● **INSTRUCTION**
Please rewrite the listing starting at the line containing "What do you see at coordinates (916, 155)" and ending at the line containing "center [916, 155].", replacing "screenshot" with "screen capture" and keeping everything else the same. Give only those lines, without the pictures.

● **TASK INPUT**
• • • •

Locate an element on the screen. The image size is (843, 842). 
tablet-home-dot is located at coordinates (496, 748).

• • • •

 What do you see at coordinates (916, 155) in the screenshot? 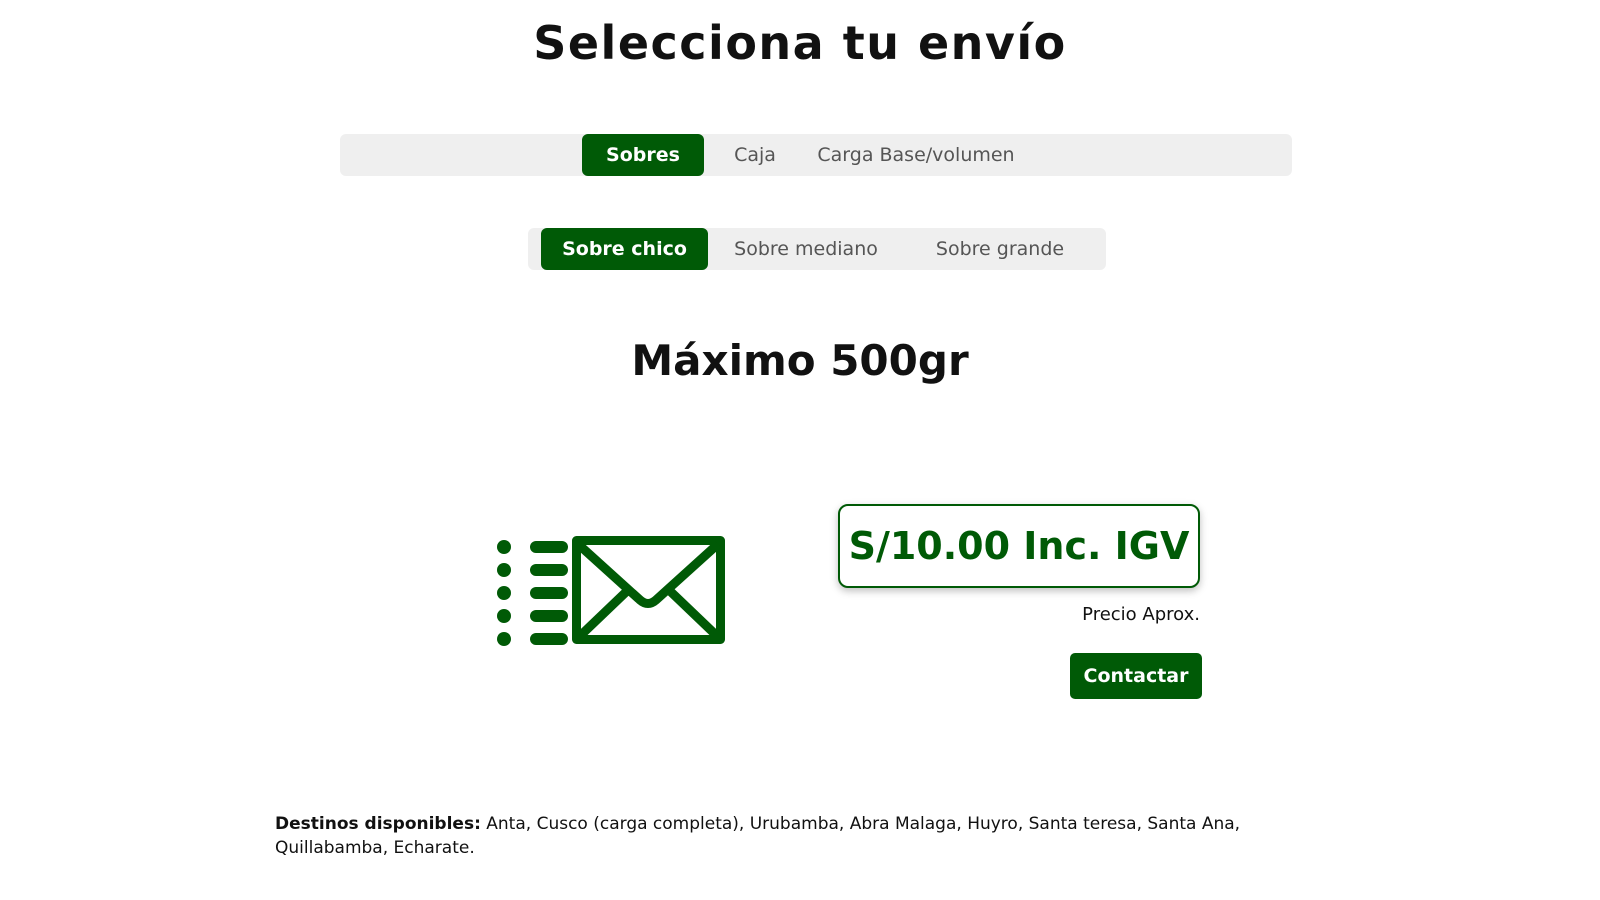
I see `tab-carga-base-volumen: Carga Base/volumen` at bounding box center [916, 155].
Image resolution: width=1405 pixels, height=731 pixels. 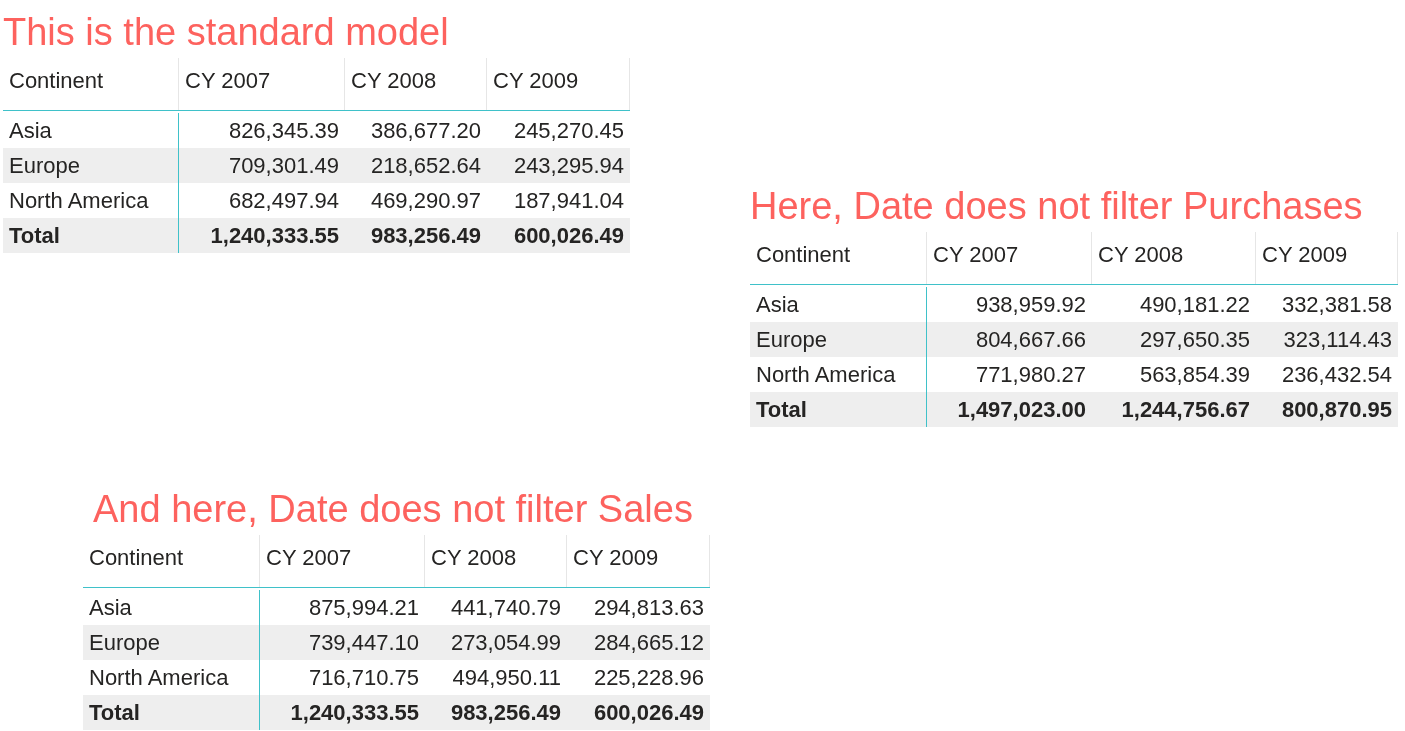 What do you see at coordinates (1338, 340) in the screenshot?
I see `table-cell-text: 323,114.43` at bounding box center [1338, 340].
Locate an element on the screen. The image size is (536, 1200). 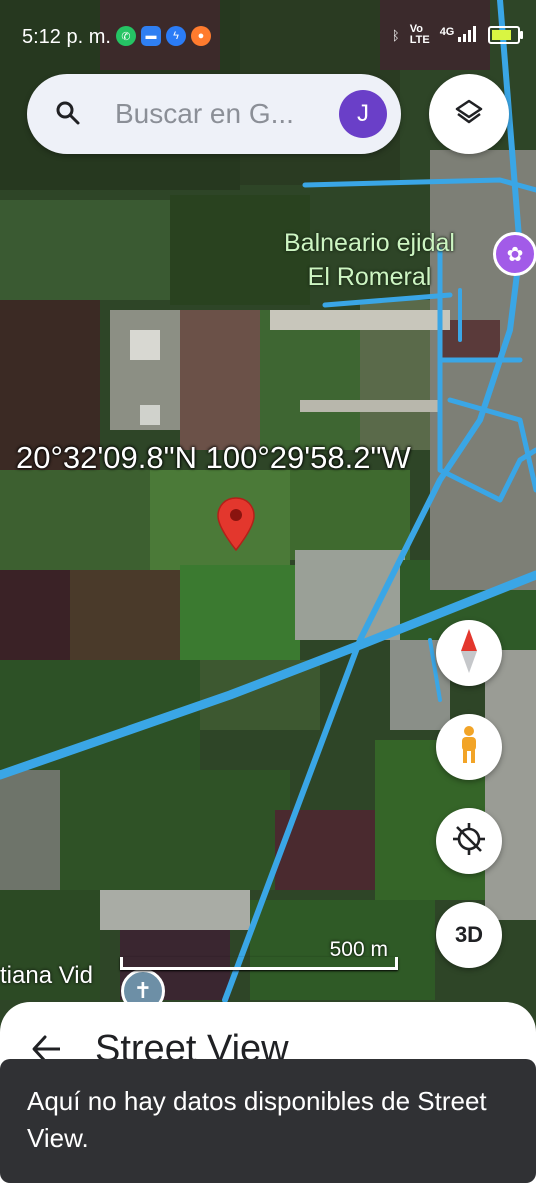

• • • •

● **ANSWER TO THIS PROBLEM**
 What do you see at coordinates (916, 155) in the screen capture? 
I see `tab-carga-base-volumen: Carga Base/volumen` at bounding box center [916, 155].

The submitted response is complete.